Psycho Pain Theory

Dari Wikipedia bahasa Indonesia, ensiklopedia bebas

Psycho Pain Theory[1] atau Teori Penderitaan Psikologis adalah kajian teori yang menekankan bahwa setiap individu yang mengalami penderitaan (pain) akan selalu berusaha untuk meredakan penderitaannya (pain relieve) dengan berbagai cara tertentu. Cara-cara yang dilakukan oleh manusia dalam rangka mengurangi rasa deritanya lebih banyak dilakukan dengan cara-cara projektif. Teori ini dikembangkan oleh seorang psikolog bernama Eko Budhi Purwanto.
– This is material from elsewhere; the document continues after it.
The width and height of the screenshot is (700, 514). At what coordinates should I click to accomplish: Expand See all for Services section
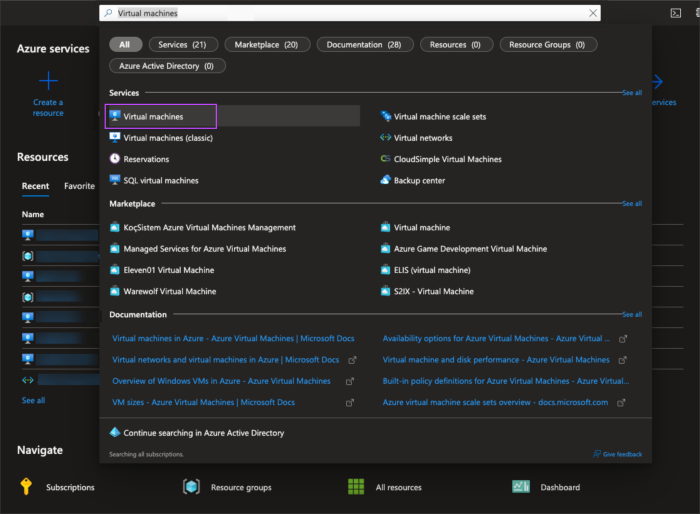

Dalam risetnya ditemukan bahwa pada dasarnya, terjadinya penderitaan pada seseorang terlihat apabila apa yang diharapkannya tidak sesuai dengan kenyataan yang dialaminya, akibat hambatan-hambatan yang terbentuk oleh normalitas kondisi lingkungan. Dalam arti bahwa apabila seseorang mengalami kegagalan atas yang diharapkan dan tidak terkabulkan harapannya, maka hal tersebut akan menjadi bentuk distorsi yang cenderung bersifat patologis. Kondisi ini memang tidak selalu disadari oleh individu sebagai gangguan jiwa, namun penderitaan-penderitaan yang diakibatkannya akan selalu membutuhkan usaha untuk meredakannya. Perilaku yang abnormal bisa saja terbentuk sebagai reaksi dari penderitaan yang terlalu berat dari proses impuls atau neurotransmisi yang diperankan oleh neurotransmitter dengan reseptor yang berada dalam lingkup otak manusia.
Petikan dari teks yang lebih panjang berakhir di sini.